Search code examples
rfunctionscopedata.tableenvironment

Programming on the data.table with "env" in a function


I am interested in joining two data.tables in a function. However, when using the new env for programming on the data.table, I am unable to join the data.tables in a function because the argument I attempt to join on does not exist, i.e. I get a "argument specifying columns received non-existing columns" error. How can I programmatically feed the matching column for joining two data.tables into a function? I provide a minimal working example of a surprising failure below.

dt.mwe.1 <- data.table(a = c(1,2,3,4,0,10))

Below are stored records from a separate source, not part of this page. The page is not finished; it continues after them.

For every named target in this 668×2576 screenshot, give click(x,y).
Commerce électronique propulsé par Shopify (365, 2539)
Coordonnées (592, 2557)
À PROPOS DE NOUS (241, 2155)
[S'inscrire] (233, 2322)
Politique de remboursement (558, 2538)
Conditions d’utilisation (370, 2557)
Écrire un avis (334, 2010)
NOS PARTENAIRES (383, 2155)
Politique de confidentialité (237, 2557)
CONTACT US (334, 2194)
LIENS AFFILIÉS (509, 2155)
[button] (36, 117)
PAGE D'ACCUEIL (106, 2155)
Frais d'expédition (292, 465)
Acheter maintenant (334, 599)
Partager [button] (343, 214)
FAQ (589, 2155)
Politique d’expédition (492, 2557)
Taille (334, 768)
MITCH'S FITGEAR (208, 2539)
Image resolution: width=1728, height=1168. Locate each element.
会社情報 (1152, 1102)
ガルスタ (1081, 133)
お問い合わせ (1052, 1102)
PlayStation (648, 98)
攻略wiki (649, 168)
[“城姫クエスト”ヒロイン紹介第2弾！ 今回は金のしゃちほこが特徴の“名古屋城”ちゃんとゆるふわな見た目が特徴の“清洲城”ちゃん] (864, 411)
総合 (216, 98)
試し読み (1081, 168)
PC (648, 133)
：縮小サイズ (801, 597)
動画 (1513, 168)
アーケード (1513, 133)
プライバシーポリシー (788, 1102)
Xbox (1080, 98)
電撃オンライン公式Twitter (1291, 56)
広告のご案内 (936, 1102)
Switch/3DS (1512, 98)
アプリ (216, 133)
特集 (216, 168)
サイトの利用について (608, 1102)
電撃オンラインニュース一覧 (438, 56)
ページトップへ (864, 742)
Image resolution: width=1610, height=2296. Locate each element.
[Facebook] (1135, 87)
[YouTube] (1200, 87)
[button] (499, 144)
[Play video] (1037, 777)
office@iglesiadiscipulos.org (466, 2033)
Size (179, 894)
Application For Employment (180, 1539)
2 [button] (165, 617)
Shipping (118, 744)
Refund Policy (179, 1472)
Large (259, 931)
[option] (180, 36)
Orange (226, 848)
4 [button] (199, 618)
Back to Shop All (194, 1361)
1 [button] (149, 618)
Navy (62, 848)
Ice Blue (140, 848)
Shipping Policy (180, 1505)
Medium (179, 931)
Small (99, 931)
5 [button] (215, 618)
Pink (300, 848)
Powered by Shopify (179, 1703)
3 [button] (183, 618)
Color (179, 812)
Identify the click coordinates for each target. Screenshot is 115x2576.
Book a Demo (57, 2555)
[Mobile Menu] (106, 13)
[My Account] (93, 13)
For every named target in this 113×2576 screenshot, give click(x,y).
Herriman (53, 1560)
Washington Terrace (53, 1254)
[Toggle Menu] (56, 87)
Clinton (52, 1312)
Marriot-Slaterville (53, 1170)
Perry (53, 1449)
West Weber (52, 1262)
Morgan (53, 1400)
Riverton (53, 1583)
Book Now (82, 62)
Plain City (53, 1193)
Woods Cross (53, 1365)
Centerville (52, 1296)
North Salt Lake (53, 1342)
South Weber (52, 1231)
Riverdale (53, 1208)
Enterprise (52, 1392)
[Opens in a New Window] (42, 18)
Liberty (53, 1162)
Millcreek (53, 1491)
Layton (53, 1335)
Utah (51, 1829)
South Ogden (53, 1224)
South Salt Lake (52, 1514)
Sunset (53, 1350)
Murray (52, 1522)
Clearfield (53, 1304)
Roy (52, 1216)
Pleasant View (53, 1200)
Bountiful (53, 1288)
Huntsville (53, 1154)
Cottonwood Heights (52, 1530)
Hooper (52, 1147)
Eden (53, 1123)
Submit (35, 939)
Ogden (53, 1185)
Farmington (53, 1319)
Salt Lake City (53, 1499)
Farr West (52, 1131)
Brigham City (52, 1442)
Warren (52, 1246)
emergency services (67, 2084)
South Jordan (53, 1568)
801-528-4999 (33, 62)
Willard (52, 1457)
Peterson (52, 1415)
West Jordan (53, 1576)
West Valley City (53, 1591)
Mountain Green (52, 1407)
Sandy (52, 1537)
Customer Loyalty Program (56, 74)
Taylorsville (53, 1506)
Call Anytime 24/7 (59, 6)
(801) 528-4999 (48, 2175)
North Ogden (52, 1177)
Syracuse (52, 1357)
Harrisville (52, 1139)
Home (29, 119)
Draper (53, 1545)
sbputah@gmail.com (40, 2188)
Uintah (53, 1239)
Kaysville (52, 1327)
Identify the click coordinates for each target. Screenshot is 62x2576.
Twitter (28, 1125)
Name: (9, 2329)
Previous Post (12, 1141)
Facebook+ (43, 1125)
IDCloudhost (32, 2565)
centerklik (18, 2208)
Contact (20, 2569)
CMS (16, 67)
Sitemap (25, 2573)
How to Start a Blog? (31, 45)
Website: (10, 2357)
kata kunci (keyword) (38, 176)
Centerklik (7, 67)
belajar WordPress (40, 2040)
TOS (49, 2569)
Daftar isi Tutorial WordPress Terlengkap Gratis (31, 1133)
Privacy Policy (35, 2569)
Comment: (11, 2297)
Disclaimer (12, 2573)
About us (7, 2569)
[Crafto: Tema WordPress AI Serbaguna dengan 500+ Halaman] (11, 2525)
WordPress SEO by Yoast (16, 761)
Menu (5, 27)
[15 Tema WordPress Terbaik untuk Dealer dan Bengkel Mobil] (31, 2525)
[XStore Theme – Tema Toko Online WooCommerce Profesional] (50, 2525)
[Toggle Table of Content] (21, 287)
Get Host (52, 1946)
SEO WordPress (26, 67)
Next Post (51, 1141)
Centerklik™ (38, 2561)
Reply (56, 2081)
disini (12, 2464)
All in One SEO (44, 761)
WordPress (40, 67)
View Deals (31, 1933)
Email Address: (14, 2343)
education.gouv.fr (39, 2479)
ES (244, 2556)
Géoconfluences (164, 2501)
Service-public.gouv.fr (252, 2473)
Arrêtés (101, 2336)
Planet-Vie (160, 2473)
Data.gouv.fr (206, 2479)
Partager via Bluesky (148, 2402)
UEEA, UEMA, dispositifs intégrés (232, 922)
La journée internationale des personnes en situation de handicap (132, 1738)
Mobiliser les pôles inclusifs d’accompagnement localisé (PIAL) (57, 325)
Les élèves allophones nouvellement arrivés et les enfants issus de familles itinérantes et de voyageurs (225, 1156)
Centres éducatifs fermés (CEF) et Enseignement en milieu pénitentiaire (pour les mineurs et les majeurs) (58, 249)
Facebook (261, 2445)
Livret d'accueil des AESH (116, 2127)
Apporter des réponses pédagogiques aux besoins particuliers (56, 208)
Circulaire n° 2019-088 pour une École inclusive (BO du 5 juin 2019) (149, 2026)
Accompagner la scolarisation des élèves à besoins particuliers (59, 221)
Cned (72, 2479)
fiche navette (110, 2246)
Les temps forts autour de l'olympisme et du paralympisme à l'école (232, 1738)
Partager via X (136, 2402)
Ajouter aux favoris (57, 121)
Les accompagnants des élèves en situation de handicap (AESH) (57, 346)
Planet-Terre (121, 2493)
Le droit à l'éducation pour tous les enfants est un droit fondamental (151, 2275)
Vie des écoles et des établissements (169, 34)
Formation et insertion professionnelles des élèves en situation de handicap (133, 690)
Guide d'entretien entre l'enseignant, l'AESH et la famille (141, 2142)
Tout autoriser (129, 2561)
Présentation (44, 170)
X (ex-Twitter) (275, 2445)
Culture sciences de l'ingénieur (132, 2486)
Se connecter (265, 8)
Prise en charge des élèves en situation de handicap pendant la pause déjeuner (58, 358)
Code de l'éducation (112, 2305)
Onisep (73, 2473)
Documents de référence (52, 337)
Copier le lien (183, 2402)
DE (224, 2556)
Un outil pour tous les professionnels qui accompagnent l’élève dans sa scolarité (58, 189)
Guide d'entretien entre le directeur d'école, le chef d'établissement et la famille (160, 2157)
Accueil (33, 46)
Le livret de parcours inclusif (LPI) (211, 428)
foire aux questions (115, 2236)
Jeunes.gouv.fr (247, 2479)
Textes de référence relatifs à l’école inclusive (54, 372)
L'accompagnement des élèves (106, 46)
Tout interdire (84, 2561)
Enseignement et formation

mwe_function = function(dt, merge_var){
  dt.internal = 
    data.table(z = min(dt):max(dt)) %>% 
    .[ , .(mv = z) , env = list(mv = merge_var)] %>% `[`
  dt.internal2 = 
    data.table(z = min(dt):max(dt)) %>% 
    .[ , .(mv = z) , env = list(mv = merge_var)] %>% `[`
  dt.internal
  dt.internal[dt.internal2, on = .(mv), 
              env = list(mv = merge_var)] %>% `[`
}
# fails
mwe_function(dt = dt.mwe.1, merge_var = "a")
# also fails
mwe_function(dt = dt.mwe.1, merge_var = a)

Solution

  • Maybe I am missing your point, but what about:

    mwe_function = function(dt, merge_var){
      dt.internal = 
        data.table(z = min(dt):max(dt)) %>% 
        .[ , .(mv = z) , env = list(mv = merge_var)] %>% `[`
      dt.internal2 = 
        data.table(z = min(dt):max(dt)) %>% 
        .[ , .(mv = z) , env = list(mv = merge_var)] %>% `[`
      dt.internal
      dt.internal[dt.internal2, on = merge_var] %>% `[`
    }
    
    mwe_function(dt = dt.mwe.1, merge_var = "a")
    
    #         a
    #     <int>
    #  1:     0
    #  2:     1
    #  3:     2
    #  4:     3
    #  5:     4
    #  6:     5
    #  7:     6
    #  8:     7
    #  9:     8
    # 10:     9
    # 11:    10
    

    From the help of ?data.table:

    env: List or an environment, passed to ‘substitute2’ for
             substitution of parameters in ‘i’, ‘j’ and ‘by’ (or ‘keyby’).
             Use ‘verbose’ to preview constructed expressions.
    

    So I guess the env approach does not work on the on argument, which, however, accepts anyways strings as input.


    NSE Approach

    mwe_function = function(dt, merge_var){
      merge_var <- deparse(substitute(merge_var))
      dt.internal = 
        data.table(z = min(dt):max(dt)) %>% 
        .[ , .(mv = z) , env = list(mv = merge_var)] %>% `[`
      dt.internal2 = 
        data.table(z = min(dt):max(dt)) %>% 
        .[ , .(mv = z) , env = list(mv = merge_var)] %>% `[`
      dt.internal
      dt.internal[dt.internal2, on = merge_var] %>% `[`
    }
    
    mwe_function(dt = dt.mwe.1, merge_var = a)
    
    #         a
    #     <int>
    #  1:     0
    #  2:     1
    #  3:     2
    #  4:     3
    #  5:     4
    #  6:     5
    #  7:     6
    #  8:     7
    #  9:     8
    # 10:     9
    # 11:    10